In the final step, we will extract the factor loadings for each variable corresponding to each factor. We have converted the final 2d array to a Pandas data frame so that it is easier to understand.

	0	1	2	3	4	5
A1	0.09521974225	0.04078315808	0.04873388544	-0.5309873495	-0.1130573296	0.1612163531
A2	0.03313127607	0.2355380394	0.1337143946	0.6611409759	0.063733787	-0.006243536373
A3	-0.009620884158	0.3430081731	0.1213533673	0.6059326946	0.03399026531	0.1601064273
A4	-0.08151755875	0.2197167204	0.2351395315	0.4045940388	-0.125338019	0.08635570252
A5	-0.1496158854	0.4144576737	0.1063821654	0.4696982914	0.03097657247	0.2365193425
C1	-0.004358402322	0.07724775244	0.5545822542	0.007510696144	0.1901237294	0.0950350462
C2	0.06833008359	0.03837038378	0.6745454503	0.05705498763	0.08759259138	0.1527750794
C3	-0.03999367337	0.03186730037	0.5511644394	0.1012822407	-0.0113380875	0.008996283589
C4	0.2162833656	-0.06624077375	-0.6384754897	-0.1026169404	-0.1438464754	0.3183589004
C5	0.2841872452	-0.1808116969	-0.5448376774	-0.05995482185	0.02583709444	0.1324234458
E1	0.02227979411	-0.5904508905	0.05391490631	-0.1308505313	-0.07120457953	0.1565826561
E2	0.2336235667	-0.6845776318	-0.08849707106	-0.1167156651	-0.0455610415	0.1150654014
E3	-0.0008950062665	0.5567741796	0.1033903473	0.1793964806	0.2411799037	0.2672913156
E4	-0.1367880762	0.6583949072	0.113798005	0.2411429611	-0.1078082035	0.1585128513
E5	0.03448958849	0.5075350823	0.309812528	0.07880428634	0.2008213507	0.00874730272
N1	0.8058059388	0.06801130302	-0.05126378745	-0.1748493582	-0.07497711895	-0.09626617104
N2	0.7898316869	0.02295829406	-0.03747686989	-0.1411344819	0.006726461165	-0.1398226126
N3	0.7250812171	-0.06568693383	-0.05903943749	-0.01918381747	-0.01066355481	0.06249533658
N4	0.5783188498	-0.3450723247	-0.162173861	0.0004031249446	0.06291648314	0.147551243
N5	0.523097071	-0.161675117	-0.02530497777	0.09012479018	-0.1618919778	0.1200494769
O1	-0.02000401796	0.225338562	0.1332007995	0.005177937857	0.4794772167	0.2186898349
O2	0.1562301084	-0.001981519764	-0.08604684937	0.04398910669	-0.4966396744	0.1346929729
O3	0.01185101513	0.3259544824	0.09387961097	0.07664164686	0.5661280477	0.2107772204
O4	0.2072805716	-0.1777457135	-0.005671465969	0.1336555723	0.3492271365	0.178068367
O5	0.06323436646	-0.01422106258	-0.04705922852	-0.05756077769	-0.576742635	0.1359358722

Fig: Output of fa.loadings_

What do the results tell us?

So you got a 2-D array of 25 rows and 5 columns as the final output. What does that mean? If you take a closer look at the data, you will spot that specific factors have high loading values for specific variables.
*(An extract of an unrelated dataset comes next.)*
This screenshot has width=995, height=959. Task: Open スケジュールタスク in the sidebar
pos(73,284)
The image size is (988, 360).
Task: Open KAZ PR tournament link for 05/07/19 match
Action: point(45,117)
Factor 0	N1, N2, N3, N4, N5
Factor 2	E1, E2, E3, E4, E5
Factor 3	C1, C2, C3, C4, C5
Factor 4	A1, A2, A3, A4, A5
Factor 5	O1, O2, O3, O4, O5
Factor 6	No high loading value for any variable.

So in a way, our estimate missed the mark, and our results will be better if redone with just 5 factors instead of 6. You can try that out on your system and share the results!